▶ **YOUR OBJECTIVE**: Using the blog post about attending one of Tufte's training sessions, explain in one to three sentences why the first numbered point says data shouldn't be hidden behind hierarchical layers.

▶ **PASSAGE FOR REVIEW**:

---+---

Having been a consultant to the federal government for a number of years, it was hard to not hear about Edward Tufte. The style of communication used by government consultants and their clients (particularly the military) are anathema to the longtime information design,data viz luminary. So when I was at Booz Allen, my team used to think about his perspective as a counterpoint to how we built data visualization products.

Today, I had the privilege of attending one of Tufte’s training sessions in person. I along with a few hundred other folks gathered in a hotel ballroom for a 6 hour tour of his many books and theories. 

He’s got awesome points. Let me summarize some that will be pertinent to this blog post:

1) Humans have a good vision system. So we shouldn’t hide data (especially related data) behind hierarchical layers. Rather, data should all be displayed on a single canvas where readers can delve into it and digest it with speed. If data points are related, then that relationship can be called out by allowing the data to share space. To emphasize these points he contrasted the National Weather Service’s local forecast website with most corporate websites (using an XKCD comic to underline his point).

---+---

▶ **DATASET ENTRIES**:

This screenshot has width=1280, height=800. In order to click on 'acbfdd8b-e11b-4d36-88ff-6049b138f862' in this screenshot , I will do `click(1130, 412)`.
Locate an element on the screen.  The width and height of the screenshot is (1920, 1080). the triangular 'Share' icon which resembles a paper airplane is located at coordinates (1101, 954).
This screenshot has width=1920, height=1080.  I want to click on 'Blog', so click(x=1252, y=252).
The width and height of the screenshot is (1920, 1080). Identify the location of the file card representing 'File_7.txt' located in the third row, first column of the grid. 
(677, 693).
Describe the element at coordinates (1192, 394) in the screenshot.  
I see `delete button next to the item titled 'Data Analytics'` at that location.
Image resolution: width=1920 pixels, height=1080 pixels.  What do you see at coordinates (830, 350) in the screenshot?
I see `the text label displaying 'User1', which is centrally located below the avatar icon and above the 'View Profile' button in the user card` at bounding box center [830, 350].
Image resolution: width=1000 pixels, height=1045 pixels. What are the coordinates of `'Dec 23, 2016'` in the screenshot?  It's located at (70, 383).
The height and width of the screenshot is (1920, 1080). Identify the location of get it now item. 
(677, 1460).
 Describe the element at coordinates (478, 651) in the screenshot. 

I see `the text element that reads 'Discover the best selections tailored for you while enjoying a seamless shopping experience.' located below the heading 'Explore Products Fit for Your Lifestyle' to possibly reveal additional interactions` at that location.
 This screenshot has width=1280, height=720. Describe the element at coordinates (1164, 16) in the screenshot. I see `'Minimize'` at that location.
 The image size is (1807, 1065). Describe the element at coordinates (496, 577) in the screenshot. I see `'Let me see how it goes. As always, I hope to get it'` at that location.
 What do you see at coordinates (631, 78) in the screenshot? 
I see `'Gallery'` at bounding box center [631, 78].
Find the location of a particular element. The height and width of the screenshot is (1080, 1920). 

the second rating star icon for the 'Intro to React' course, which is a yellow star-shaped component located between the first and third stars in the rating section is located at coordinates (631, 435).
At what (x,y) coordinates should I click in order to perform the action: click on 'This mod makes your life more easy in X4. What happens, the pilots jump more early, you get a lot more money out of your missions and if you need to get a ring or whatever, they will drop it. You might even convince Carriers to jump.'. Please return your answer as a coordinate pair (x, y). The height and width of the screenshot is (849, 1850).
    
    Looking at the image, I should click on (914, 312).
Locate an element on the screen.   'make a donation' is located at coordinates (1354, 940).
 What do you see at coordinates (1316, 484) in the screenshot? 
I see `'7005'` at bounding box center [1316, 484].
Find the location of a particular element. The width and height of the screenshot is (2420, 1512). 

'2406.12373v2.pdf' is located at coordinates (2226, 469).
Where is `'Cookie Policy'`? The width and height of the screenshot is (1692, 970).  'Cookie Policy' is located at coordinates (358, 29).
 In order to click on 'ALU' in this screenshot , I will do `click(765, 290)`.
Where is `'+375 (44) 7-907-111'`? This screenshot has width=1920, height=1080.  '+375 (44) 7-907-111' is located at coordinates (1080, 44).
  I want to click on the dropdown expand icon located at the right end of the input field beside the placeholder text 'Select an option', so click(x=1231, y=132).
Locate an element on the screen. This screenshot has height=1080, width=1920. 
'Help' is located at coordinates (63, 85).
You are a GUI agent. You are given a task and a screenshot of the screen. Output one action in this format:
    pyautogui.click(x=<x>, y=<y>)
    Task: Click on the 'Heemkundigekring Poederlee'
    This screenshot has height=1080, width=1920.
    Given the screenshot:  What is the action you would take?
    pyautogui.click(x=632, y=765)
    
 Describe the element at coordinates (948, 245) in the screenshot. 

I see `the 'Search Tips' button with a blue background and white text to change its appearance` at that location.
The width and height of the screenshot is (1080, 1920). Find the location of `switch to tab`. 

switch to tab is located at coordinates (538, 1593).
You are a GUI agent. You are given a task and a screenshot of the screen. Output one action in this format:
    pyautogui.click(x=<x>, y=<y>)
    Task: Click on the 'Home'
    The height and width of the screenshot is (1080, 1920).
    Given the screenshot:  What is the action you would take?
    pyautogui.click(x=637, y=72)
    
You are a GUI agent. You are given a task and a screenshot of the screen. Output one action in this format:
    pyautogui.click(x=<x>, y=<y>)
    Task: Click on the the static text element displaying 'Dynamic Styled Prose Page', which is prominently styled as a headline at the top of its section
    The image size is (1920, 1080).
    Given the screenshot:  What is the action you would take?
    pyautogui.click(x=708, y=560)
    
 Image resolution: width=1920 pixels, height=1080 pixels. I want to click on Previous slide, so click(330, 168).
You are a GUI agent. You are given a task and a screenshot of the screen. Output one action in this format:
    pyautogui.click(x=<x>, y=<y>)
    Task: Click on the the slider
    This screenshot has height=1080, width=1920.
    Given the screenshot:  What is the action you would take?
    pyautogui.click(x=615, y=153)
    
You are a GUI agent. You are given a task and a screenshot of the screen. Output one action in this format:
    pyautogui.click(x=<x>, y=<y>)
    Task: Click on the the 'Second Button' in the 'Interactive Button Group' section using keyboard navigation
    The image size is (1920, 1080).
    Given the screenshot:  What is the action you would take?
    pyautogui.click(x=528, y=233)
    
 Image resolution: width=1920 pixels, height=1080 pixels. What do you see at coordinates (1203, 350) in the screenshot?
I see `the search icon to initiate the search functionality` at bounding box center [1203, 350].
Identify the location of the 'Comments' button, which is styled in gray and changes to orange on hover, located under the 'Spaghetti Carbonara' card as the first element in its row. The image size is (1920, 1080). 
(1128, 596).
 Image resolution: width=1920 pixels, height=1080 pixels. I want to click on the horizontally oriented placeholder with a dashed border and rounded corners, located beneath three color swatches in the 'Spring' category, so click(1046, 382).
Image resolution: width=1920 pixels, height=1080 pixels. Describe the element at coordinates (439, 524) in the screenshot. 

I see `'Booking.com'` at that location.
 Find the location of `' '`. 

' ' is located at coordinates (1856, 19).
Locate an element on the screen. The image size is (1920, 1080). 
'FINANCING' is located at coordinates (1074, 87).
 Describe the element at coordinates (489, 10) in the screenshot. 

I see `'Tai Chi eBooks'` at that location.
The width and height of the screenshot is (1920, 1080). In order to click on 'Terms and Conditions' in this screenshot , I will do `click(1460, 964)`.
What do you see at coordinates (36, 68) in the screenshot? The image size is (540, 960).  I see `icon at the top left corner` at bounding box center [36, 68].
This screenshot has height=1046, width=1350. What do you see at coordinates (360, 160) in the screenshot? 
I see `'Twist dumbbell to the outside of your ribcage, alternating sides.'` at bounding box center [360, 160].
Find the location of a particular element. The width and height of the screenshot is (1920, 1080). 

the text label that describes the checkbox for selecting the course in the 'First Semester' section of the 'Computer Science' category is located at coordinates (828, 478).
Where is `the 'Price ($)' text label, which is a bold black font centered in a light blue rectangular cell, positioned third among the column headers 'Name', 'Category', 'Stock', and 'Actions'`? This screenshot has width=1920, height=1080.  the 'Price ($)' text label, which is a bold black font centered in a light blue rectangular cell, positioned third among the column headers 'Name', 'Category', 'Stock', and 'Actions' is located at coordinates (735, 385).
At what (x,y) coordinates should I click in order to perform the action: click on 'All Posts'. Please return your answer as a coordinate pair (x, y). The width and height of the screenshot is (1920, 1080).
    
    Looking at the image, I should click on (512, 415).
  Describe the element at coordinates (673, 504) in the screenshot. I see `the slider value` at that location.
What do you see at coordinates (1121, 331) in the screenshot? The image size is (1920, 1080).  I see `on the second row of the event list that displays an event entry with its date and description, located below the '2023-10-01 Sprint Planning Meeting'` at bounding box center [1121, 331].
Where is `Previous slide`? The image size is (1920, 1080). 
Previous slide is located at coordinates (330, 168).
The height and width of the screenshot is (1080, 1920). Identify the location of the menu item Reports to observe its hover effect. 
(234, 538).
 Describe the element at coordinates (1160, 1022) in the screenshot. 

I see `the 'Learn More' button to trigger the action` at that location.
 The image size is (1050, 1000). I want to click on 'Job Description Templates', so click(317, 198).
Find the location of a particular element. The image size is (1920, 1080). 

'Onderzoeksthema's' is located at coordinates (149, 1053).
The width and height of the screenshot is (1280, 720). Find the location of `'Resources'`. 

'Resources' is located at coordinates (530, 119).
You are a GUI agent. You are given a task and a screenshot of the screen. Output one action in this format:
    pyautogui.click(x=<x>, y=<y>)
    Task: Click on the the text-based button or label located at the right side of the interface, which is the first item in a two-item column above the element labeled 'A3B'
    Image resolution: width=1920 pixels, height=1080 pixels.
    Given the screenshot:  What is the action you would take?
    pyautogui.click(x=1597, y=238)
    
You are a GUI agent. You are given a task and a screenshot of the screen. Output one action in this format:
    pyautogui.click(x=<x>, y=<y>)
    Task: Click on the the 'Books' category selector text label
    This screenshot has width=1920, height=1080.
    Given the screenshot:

---+---

▶ **EXERCISE RESPONSE**: Humans have a good vision system, so data shouldn't be hidden behind hierarchical layers. It should all be displayed on a single canvas, where readers can delve into it and digest it with speed.